| Document passage |
If there is an opportunity for your current product development team to be a Security Champion (i.e the person primarily responsible for security in your team and liaison to your security team for issues that you are unsure of), then jump on that if possible. Security Champions are a great way to dip your toes into security without having to go all in and also for your company to build a "bench" of talent. They can use this as a career lattice rather than a strict career ladder in the engineering org. Many companies are embracing this model as they grow because security folks are hard to find, hard to retain, and hard to scale as the engineering team grows.


Don’t. I don’t think anyone should attempt to get into security, or at least work in a security team.

First, in many stages, a company needs to move fast. This is not a cliche, if you do not move fast you die. This is what a start up is about. Even as a small business trying to grow, you might often be in a position where you constantly need new prospects, new cash flows, etc. Security is inherently about moving slow, and about friction. This is why security is badly seen by management, and it is badly seen by developers and site reliability engineers. The less you work, the happier people will be around you.

Because of that, being in a security team is often an unrewarding job where you’re moving against the courant. Your team is often understaffed, because again, you’re not producing clear value, so the overton window is shifting against you. You’re outnumbered after all, so most of what you say is unreasonable, and perhaps you team and you start forming an “us against them” mindset, as other teams are doing the same with you.

| Data shown |
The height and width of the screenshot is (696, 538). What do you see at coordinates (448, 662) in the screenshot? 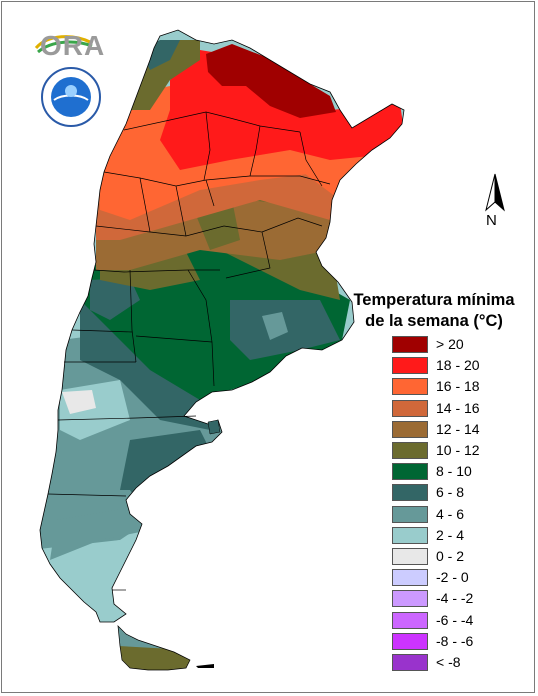
I see `legend-label: < -8` at bounding box center [448, 662].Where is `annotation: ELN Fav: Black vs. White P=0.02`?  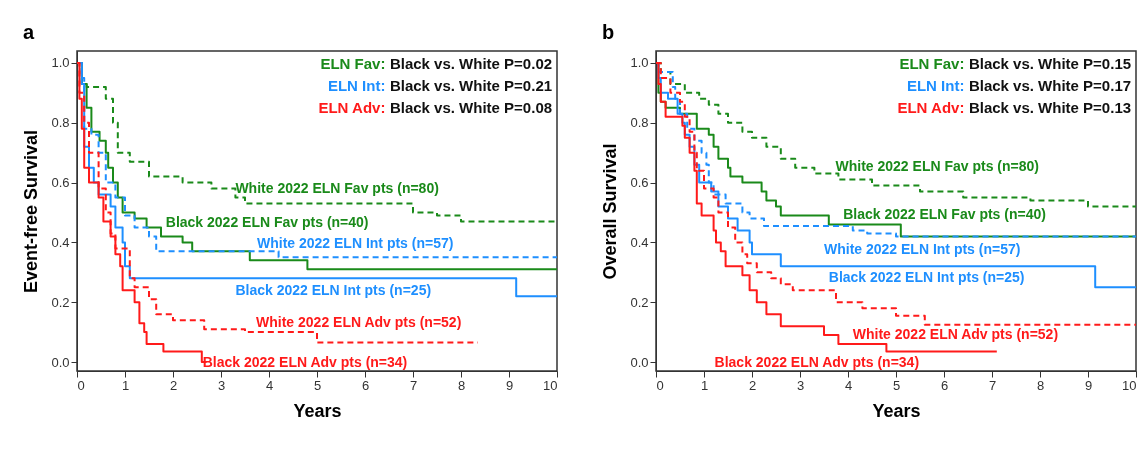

| Description of the task |
Duplicate the passage on working in security word for word, starting at "If there is" and ending at "engineering team grows.".

| Answer below |
If there is an opportunity for your current product development team to be a Security Champion (i.e the person primarily responsible for security in your team and liaison to your security team for issues that you are unsure of), then jump on that if possible. Security Champions are a great way to dip your toes into security without having to go all in and also for your company to build a "bench" of talent. They can use this as a career lattice rather than a strict career ladder in the engineering org. Many companies are embracing this model as they grow because security folks are hard to find, hard to retain, and hard to scale as the engineering team grows.